Stored items:
↓↓↓
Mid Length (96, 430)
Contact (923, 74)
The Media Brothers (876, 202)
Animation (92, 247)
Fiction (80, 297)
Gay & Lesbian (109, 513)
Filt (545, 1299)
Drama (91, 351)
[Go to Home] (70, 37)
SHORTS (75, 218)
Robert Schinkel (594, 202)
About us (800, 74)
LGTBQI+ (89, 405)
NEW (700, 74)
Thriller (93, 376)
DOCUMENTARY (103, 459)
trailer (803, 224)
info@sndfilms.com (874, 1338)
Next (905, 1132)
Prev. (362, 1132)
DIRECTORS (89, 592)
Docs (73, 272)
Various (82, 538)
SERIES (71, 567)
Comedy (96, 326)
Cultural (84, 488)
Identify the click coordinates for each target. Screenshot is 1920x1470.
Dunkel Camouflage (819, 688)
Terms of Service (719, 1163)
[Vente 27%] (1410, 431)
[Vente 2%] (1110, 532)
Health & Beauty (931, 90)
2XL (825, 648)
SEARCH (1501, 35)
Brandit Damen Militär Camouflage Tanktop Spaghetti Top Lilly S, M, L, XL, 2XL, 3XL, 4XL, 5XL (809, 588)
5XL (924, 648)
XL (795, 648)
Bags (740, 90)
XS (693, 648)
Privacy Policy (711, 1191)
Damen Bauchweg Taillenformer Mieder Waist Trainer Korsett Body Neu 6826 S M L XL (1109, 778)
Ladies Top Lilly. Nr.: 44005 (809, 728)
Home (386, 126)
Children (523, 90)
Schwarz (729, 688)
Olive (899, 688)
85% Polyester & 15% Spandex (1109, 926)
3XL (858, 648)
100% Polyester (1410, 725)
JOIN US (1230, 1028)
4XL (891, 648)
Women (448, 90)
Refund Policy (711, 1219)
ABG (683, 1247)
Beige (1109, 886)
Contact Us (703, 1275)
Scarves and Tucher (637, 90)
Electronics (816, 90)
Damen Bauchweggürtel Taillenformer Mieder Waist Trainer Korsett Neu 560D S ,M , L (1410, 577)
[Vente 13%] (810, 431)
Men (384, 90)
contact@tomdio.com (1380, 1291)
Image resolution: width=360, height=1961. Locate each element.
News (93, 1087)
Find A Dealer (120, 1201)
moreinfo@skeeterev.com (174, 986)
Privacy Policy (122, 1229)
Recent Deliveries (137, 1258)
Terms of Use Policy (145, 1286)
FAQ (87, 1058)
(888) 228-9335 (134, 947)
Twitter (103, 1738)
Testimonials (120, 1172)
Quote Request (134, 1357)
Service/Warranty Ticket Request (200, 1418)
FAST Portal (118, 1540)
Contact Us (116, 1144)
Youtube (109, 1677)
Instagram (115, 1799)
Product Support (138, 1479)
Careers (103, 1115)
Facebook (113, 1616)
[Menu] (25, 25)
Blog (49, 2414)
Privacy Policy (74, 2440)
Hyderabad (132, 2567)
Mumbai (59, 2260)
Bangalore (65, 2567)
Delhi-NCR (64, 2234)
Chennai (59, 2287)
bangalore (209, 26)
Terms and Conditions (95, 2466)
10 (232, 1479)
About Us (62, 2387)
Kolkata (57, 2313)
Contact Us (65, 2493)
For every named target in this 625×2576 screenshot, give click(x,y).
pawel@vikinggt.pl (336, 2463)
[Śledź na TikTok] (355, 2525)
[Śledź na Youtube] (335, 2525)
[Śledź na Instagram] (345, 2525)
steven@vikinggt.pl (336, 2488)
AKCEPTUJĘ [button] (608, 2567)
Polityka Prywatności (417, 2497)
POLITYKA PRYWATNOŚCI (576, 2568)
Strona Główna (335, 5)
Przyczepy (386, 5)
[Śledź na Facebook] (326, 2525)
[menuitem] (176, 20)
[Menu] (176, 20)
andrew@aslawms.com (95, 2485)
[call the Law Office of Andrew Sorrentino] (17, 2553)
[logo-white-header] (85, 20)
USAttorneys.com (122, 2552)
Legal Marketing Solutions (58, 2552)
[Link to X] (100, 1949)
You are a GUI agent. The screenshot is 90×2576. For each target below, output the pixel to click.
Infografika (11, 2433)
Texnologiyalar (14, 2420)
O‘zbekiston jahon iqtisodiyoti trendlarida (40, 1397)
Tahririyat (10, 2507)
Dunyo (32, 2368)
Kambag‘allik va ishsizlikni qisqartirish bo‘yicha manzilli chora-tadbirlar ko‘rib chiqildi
↑↑↑
EXERCISE OBJECTIVE → Reproduce the preceding records exactly and completely.

TASK RESULT →
Mid Length (96, 430)
Contact (923, 74)
The Media Brothers (876, 202)
Animation (92, 247)
Fiction (80, 297)
Gay & Lesbian (109, 513)
Filt (545, 1299)
Drama (91, 351)
[Go to Home] (70, 37)
SHORTS (75, 218)
Robert Schinkel (594, 202)
About us (800, 74)
LGTBQI+ (89, 405)
NEW (700, 74)
Thriller (93, 376)
DOCUMENTARY (103, 459)
trailer (803, 224)
info@sndfilms.com (874, 1338)
Next (905, 1132)
Prev. (362, 1132)
DIRECTORS (89, 592)
Docs (73, 272)
Various (82, 538)
SERIES (71, 567)
Comedy (96, 326)
Cultural (84, 488)
Identify the click coordinates for each target. Screenshot is 1920x1470.
Dunkel Camouflage (819, 688)
Terms of Service (719, 1163)
[Vente 27%] (1410, 431)
[Vente 2%] (1110, 532)
Health & Beauty (931, 90)
2XL (825, 648)
SEARCH (1501, 35)
Brandit Damen Militär Camouflage Tanktop Spaghetti Top Lilly S, M, L, XL, 2XL, 3XL, 4XL, 5XL (809, 588)
5XL (924, 648)
XL (795, 648)
Bags (740, 90)
XS (693, 648)
Privacy Policy (711, 1191)
Damen Bauchweg Taillenformer Mieder Waist Trainer Korsett Body Neu 6826 S M L XL (1109, 778)
Ladies Top Lilly. Nr.: 44005 (809, 728)
Home (386, 126)
Children (523, 90)
Schwarz (729, 688)
Olive (899, 688)
85% Polyester & 15% Spandex (1109, 926)
3XL (858, 648)
100% Polyester (1410, 725)
JOIN US (1230, 1028)
4XL (891, 648)
Women (448, 90)
Refund Policy (711, 1219)
ABG (683, 1247)
Beige (1109, 886)
Contact Us (703, 1275)
Scarves and Tucher (637, 90)
Electronics (816, 90)
Damen Bauchweggürtel Taillenformer Mieder Waist Trainer Korsett Neu 560D S ,M , L (1410, 577)
[Vente 13%] (810, 431)
Men (384, 90)
contact@tomdio.com (1380, 1291)
Image resolution: width=360, height=1961. Locate each element.
News (93, 1087)
Find A Dealer (120, 1201)
moreinfo@skeeterev.com (174, 986)
Privacy Policy (122, 1229)
Recent Deliveries (137, 1258)
Terms of Use Policy (145, 1286)
FAQ (87, 1058)
(888) 228-9335 (134, 947)
Twitter (103, 1738)
Testimonials (120, 1172)
Quote Request (134, 1357)
Service/Warranty Ticket Request (200, 1418)
FAST Portal (118, 1540)
Contact Us (116, 1144)
Youtube (109, 1677)
Instagram (115, 1799)
Product Support (138, 1479)
Careers (103, 1115)
Facebook (113, 1616)
[Menu] (25, 25)
Blog (49, 2414)
Privacy Policy (74, 2440)
Hyderabad (132, 2567)
Mumbai (59, 2260)
Bangalore (65, 2567)
Delhi-NCR (64, 2234)
Chennai (59, 2287)
bangalore (209, 26)
Terms and Conditions (95, 2466)
10 (232, 1479)
About Us (62, 2387)
Kolkata (57, 2313)
Contact Us (65, 2493)
For every named target in this 625×2576 screenshot, give click(x,y).
pawel@vikinggt.pl (336, 2463)
[Śledź na TikTok] (355, 2525)
[Śledź na Youtube] (335, 2525)
[Śledź na Instagram] (345, 2525)
steven@vikinggt.pl (336, 2488)
AKCEPTUJĘ [button] (608, 2567)
Polityka Prywatności (417, 2497)
POLITYKA PRYWATNOŚCI (576, 2568)
Strona Główna (335, 5)
Przyczepy (386, 5)
[Śledź na Facebook] (326, 2525)
[menuitem] (176, 20)
[Menu] (176, 20)
andrew@aslawms.com (95, 2485)
[call the Law Office of Andrew Sorrentino] (17, 2553)
[logo-white-header] (85, 20)
USAttorneys.com (122, 2552)
Legal Marketing Solutions (58, 2552)
[Link to X] (100, 1949)
You are a GUI agent. The screenshot is 90×2576. For each target below, output the pixel to click.
Infografika (11, 2433)
Texnologiyalar (14, 2420)
O‘zbekiston jahon iqtisodiyoti trendlarida (40, 1397)
Tahririyat (10, 2507)
Dunyo (32, 2368)
Kambag‘allik va ishsizlikni qisqartirish bo‘yicha manzilli chora-tadbirlar ko‘rib chiqildi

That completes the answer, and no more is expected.